特許権の行使は、企業間戦争の一形態ではありますが、できることなら武道のようでありたいと思います。 すなわち、特許権行使を行なう者にとっても、周囲の者にとっても、何らかのさわやかさを感じさせるもの であり、特許権行使を通じて相互に学び合えるというものにしたいと思います。
そして、特許権行使が単なる戦いというよりは、礼に始まり礼に終わり、さらには良きライバルや、パートナー の出会いの場にもなり、発明などの知的創造の活発化につながるのであれば、素晴らしいと考えます。

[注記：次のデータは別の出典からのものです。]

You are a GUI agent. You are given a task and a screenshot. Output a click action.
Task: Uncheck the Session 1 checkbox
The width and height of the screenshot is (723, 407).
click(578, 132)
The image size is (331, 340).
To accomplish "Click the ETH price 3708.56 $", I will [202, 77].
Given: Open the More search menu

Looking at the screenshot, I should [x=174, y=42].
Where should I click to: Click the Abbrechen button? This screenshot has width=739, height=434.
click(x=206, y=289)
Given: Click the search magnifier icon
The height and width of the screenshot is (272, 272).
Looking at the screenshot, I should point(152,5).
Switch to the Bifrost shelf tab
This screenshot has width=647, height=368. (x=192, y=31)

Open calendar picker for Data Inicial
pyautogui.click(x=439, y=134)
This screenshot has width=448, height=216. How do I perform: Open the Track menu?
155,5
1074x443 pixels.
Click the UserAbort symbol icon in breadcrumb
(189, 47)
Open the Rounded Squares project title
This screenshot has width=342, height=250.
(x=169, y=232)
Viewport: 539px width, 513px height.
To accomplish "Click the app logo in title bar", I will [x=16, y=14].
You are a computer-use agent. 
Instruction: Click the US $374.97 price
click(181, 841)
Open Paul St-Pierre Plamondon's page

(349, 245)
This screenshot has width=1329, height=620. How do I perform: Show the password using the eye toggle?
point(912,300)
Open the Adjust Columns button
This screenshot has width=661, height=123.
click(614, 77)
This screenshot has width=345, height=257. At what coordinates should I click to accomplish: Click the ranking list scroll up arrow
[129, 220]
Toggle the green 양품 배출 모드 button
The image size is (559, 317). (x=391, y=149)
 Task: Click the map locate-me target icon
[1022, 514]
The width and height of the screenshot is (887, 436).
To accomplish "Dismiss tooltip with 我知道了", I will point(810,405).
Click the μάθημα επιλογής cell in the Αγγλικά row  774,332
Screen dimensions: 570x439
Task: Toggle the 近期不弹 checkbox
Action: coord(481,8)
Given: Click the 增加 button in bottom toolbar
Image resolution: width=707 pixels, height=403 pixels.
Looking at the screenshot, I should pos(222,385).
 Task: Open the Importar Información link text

そのためには、特許権行使は無原則なものであってはならず、一定の作法が必要と考えます。
私の考える「特許権行使の作法」を、述べます。

一 故意による侵害品ではない限り、相手製品が自己の特許権の侵害品であったとしても、自己の特許発明 よりも進歩した部分を有する場合には、相手製品に対しても敬意をはらう。
一 攻撃を受けた特許権とは別の製品分野の特許権を用いての反撃は、行なわない。
一 技術論争、法律論争は、論点を整理して、正々堂々と真っ向から、できるだけ短時間で議論する。
一 特許権行使が縁で、良き提携関係となれる可能性があることを常に留意しながら交渉する。